>>
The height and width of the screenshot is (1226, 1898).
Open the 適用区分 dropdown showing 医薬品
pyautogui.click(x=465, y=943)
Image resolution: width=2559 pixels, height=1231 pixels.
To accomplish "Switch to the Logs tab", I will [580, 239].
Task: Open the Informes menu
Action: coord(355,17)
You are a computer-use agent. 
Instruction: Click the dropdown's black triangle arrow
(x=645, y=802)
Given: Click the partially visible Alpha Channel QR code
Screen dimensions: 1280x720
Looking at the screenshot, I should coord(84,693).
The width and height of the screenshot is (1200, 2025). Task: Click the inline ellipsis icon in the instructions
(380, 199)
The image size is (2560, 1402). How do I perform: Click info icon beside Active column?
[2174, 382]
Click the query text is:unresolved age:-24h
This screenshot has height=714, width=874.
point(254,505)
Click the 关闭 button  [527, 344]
<<
**CHALLENGE:**
Copy out every one of the records above word for word, with nothing left out or changed.

**TASK SOLUTION:**
The height and width of the screenshot is (1226, 1898).
Open the 適用区分 dropdown showing 医薬品
pyautogui.click(x=465, y=943)
Image resolution: width=2559 pixels, height=1231 pixels.
To accomplish "Switch to the Logs tab", I will [580, 239].
Task: Open the Informes menu
Action: coord(355,17)
You are a computer-use agent. 
Instruction: Click the dropdown's black triangle arrow
(x=645, y=802)
Given: Click the partially visible Alpha Channel QR code
Screen dimensions: 1280x720
Looking at the screenshot, I should coord(84,693).
The width and height of the screenshot is (1200, 2025). Task: Click the inline ellipsis icon in the instructions
(380, 199)
The image size is (2560, 1402). How do I perform: Click info icon beside Active column?
[2174, 382]
Click the query text is:unresolved age:-24h
This screenshot has height=714, width=874.
point(254,505)
Click the 关闭 button  [527, 344]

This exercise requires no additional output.